WORK TASK 1 - Copy the passage on buybacks and dividends word for word, everything from "In some ways, this" down to "including debt repayment.".
WORK TASK 2 - Carry on the passage about buybacks and dividends, starting after its last sentence.

In my opinion, buybacks and dividend increases are misguided as well. Investors appear to be of the mind that the sector has recovered from the price crashes and has money to burn, when that is not the case. In fact, I think that some of the negative FCF signs you see are from companies who know that they still have not achieved escape velocity from their debt issues, and are trying to increase production in the hopes that higher prices will help elevate their finances.

In some ways, this strategy mirrors the failed upstream MLP strategy, where cash was returned to holders that should have been retained to provide for debt repayment. This, despite the fact that if you actually read MLP documents you will see that there is no term such as “Distributable Cash Flow,” something the MLP managements dreamed up as if to say, “We’re not going to consider that we will ever have to pay back debt.” That fiasco is nearly behind us, but that is effectively what activists are seeking. The more accurate term is Available Cash Flow or ACF, which is cash flow that is available after considering all needs of the company, including debt repayment.

With buybacks, I do not understand how paying money to buy back the shares of selling shareholders, to the detriment of existing shareholders who must take on a bigger share of debt, etc., helps. Studies have shown buybacks to be relatively ineffective in changing prices, and the E&P buybacks announced so far that have activity have purchased stock at prices well above their current levels. Companies who end up in bankruptcy usually have tried to buy back their stock or debt thinking it was undervalued, only to discover that is not the case. Sure, there are exceptions for the majors and larger independents whose balance sheets can support buybacks, dividends, capex, etc., but the list is currently beyond those companies. In fact, I expect some companies to face more distress as a consequence of these “shareholder-friendly” initiatives during 2019 and beyond, subject of course to a dramatic improvement in prices.

RECORDS PROVIDED -
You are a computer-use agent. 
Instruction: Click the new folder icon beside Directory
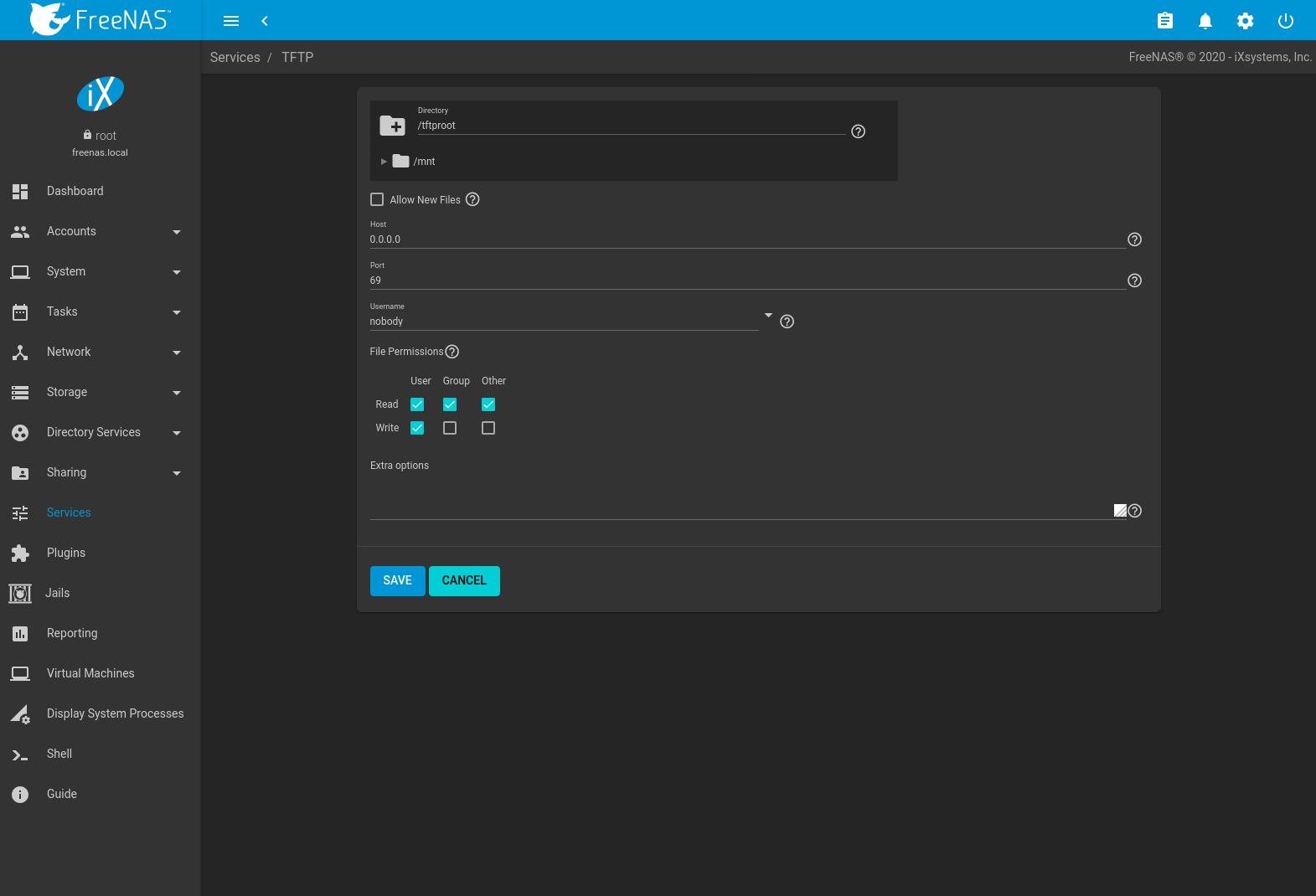(x=393, y=126)
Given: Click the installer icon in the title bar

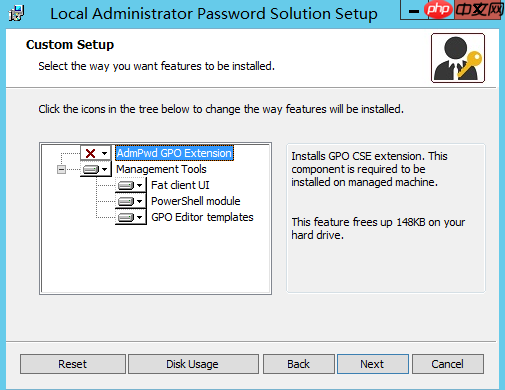Looking at the screenshot, I should tap(16, 13).
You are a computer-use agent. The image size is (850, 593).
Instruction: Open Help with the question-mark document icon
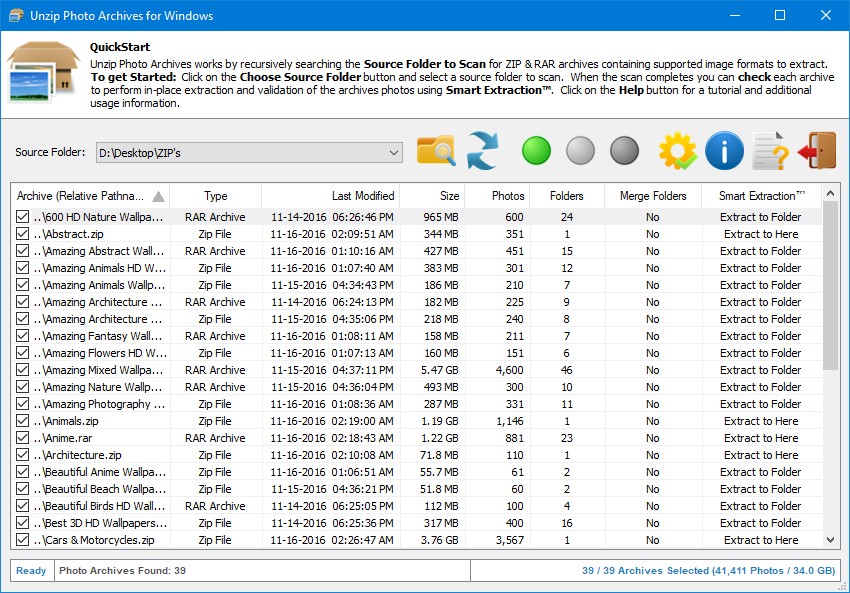coord(770,152)
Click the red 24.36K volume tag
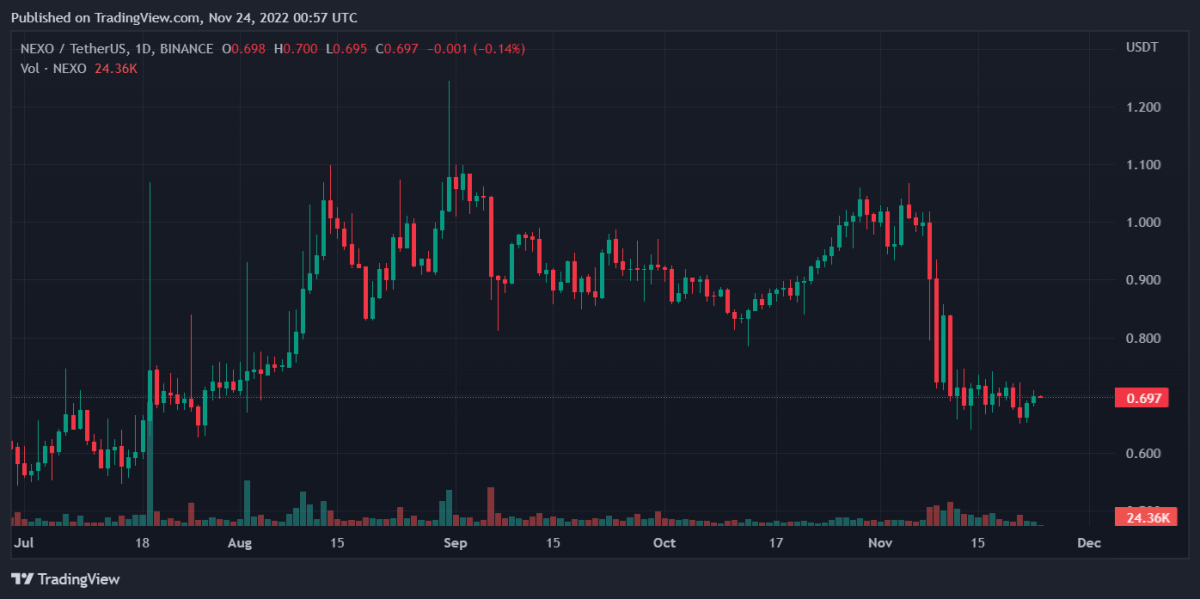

RESPONSE 1 -
In some ways, this strategy mirrors the failed upstream MLP strategy, where cash was returned to holders that should have been retained to provide for debt repayment. This, despite the fact that if you actually read MLP documents you will see that there is no term such as “Distributable Cash Flow,” something the MLP managements dreamed up as if to say, “We’re not going to consider that we will ever have to pay back debt.” That fiasco is nearly behind us, but that is effectively what activists are seeking. The more accurate term is Available Cash Flow or ACF, which is cash flow that is available after considering all needs of the company, including debt repayment.

RESPONSE 2 -
Technical environment - Maybe the best question to consider after you have read this is “Do I really care about the fundamentals anyway, or am I just as likely to be investing based on the technicals alone … or someone’s buy recommendation?” I like to develop my own understanding of each company’s position and strategy, but I also rely on my assessment of the technical environment to decide if or when to buy or sell. I abandoned buy and hold investing long ago after one of the previous E&P crashes, and my focus now is on trying to watch for swings in sentiment as buy points, with well-defined entry points, size of position, maximum loss, etc. We’ll see how effective that is in 2019, but in 2018 it meant that most of my activity was in the 1H, and I was largely in cash during the 2H. Of course, I missed lots of great short opportunities that way, but I am not usually very keen on shorts.

Conclusion

Annual disclosures by E&P companies offer a once-yearly look into recent results as well as guidance for the upcoming year. Reading through press releases, 10-Ks, company presentations, etc., while fairly boring at times, can also be very informative, especially over time when disclosures and activities can be compared to prior periods. While it may be unreasonable to expect that readers would review many of the E&P companies in the sector, developing techniques that will allow readers to review selected companies is still a useful exercise, in my opinion. Hopefully this article’s contents help identify some things to look for, but of course any ideas or methods that work for individual readers are fine as well.

Final question: In 2019, will the market see the glass above as half-empty or half-full?

Disclosure: I/we have no positions in any stocks mentioned, and no plans to initiate any positions within the next 72 hours. I wrote this article myself, and it expresses my own opinions. I am not receiving compensation for it (other than from Seeking Alpha). I have no business relationship with any company whose stock is mentioned in this article.